The state has taken control of all Pfizer allocations, so the county doesn’t know how many Pfizer vaccines will go to local sites next week, including the University of Arizona.

As of Friday, Pima County has distributed more than 220,000 vaccine doses, including 57,000 second doses.

County and city hold joint meeting

Tucson and Pima County leaders held a joint special meeting Friday morning to discuss issues in the pandemic, including the vaccine rollout, testing, mask usage, the curfew and business restrictions.

Officials of both the county and the city said they will continue to enforce COVID-19-related regulations and that they have no intention to rescind those regulations any time soon, including the mask mandate.

In January, a Superior Court judge ruled that the Pima County 10 p.m.

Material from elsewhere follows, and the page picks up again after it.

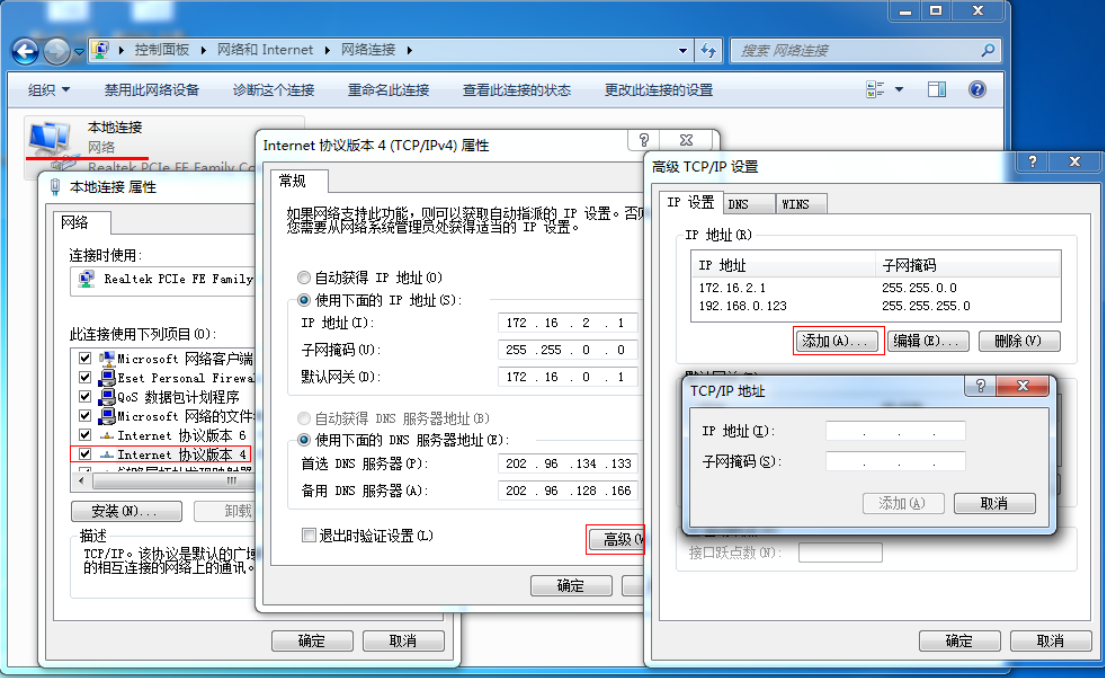Click the 本地连接 network adapter icon
Image resolution: width=1105 pixels, height=678 pixels.
(x=50, y=137)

COVID-19 curfew, implemented in December, violated state law and could not be enforced. The county filed an appeal, asking the court to reinstate the curfew based on evidence that it acted within its rights as a public-health authority.

During Friday’s joint meeting, the Tucson City Council voted to sign an amicus legal brief in support of the county’s appeal.

COVID-19 infections trend down

Pima County health officials reported Friday that COVID-19 case numbers continue to decrease and head in a positive direction.

On Feb. 7, the county’s seven-day rolling average was approximately 460 coronavirus cases per day. That number decreased to 220 as of Friday. The goal is to reach less than 1,000 cases per week.

“What we’re seeing is a consistent and continual downward slope in terms of our number of cases,” Cullen said.

“We believe that this is reflecting many things in the population, including community compliance, our increase in immunization status, and perhaps some other changes in the environment, in that it’s getting warmer and people may be getting outside more.”

The Pima County Health Department is also seeing improvements in both timely case investigation and reports of COVID-19-like illness, two metrics that are tracked as part of the county’s weekly COVID-19 progress report.

For the first time in weeks, COVID-19-like illness moved from “criteria not met” to “progress”; and timely case investigation moved from “progress” to “criteria met.”

“The change in COVID-19-like illness indicates that there have been a decreasing number of people visiting local hospitals with symptoms consistent with COVID-19,” county officials said. “The change in timely case investigation indicates that people testing positive are answering the call from the Health Department to stop the spread of COVID-19.”

While cases and the rate of positivity remain high, these metrics indicate the county is making progress against COVID-19.

Public-health officials continue to urge residents to stay vigilant and use personal mitigation strategies to protect themselves and others from the virus.